OPINION: Does IMDB suffer from lazyitis?

Last Updated: March 17, 2015By Tags:

IMDB’s External reviews page is conceivably the most complete index of film reviews in the history of computer-literate mankind. It’s almost the most neglected one.

Anyone who’s needed to look up information about a film knows that External Reviews is it, a high-affluence destination where film critics post their point of view about any given film. But I’m guessing that more than a few people would rather run off to Reddit or Rotten Tomatoes for movie feedback than attempt to negotiate IMDB’s rigid and uninviting External Reviews page.

Let’s face it: the External Reviews page needs to express the wealth of information it carries more effectively. This is a crowded section as it is (mainstream films frequently garner two, three and sometimes four-hundred different articles in a multitude of languages). And yet, External Reviews is curiously unorganized and neglected, compared to the rest of the site.
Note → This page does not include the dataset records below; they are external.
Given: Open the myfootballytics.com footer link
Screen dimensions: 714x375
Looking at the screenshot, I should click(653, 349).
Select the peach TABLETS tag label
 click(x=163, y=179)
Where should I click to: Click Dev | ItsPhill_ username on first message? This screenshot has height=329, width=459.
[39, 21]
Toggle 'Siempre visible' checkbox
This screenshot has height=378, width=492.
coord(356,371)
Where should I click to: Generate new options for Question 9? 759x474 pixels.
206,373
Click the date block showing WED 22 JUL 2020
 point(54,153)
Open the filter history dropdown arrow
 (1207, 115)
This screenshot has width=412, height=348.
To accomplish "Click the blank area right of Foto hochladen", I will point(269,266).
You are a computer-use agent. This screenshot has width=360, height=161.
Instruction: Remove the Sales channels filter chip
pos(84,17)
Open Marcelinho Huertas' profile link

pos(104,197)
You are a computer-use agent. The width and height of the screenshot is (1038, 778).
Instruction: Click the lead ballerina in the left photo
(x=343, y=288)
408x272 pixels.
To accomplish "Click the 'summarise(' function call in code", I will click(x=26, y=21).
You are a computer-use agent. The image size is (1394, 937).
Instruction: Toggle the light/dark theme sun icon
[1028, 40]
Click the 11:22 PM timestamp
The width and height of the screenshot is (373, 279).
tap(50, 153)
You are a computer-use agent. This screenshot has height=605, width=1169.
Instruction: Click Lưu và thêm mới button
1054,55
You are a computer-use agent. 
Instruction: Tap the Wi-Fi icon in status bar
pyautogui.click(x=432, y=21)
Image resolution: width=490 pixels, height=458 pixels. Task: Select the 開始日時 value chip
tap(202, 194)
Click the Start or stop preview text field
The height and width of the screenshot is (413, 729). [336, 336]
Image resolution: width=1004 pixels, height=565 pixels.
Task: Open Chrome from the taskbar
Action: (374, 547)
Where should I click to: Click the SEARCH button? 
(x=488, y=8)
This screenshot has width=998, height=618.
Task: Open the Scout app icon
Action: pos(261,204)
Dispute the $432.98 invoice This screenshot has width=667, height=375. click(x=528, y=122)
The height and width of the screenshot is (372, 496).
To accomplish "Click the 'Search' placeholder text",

In case you didn’t know, IMDB is ranked among the top five-hundred sites globally, currently listed 27th most-visited site by Alexa. Movie star news, production updates, the film press in review: IMDB (it’s a British invention) is, to put it mildly, the glue that holds it all together. So why should an underperforming page such as External Reviews be allowed to trudge along without getting any love? Are IMDB’s editors suffering from lazyitis? What could be done to break what has apparently become an enduring habit? Let’s look at an example:

I typed “Birdman” in IMDB’s search engine, clicked on External Reviews and found 492 reviews, including four by The Examiner (apparently they really liked that movie – sigh).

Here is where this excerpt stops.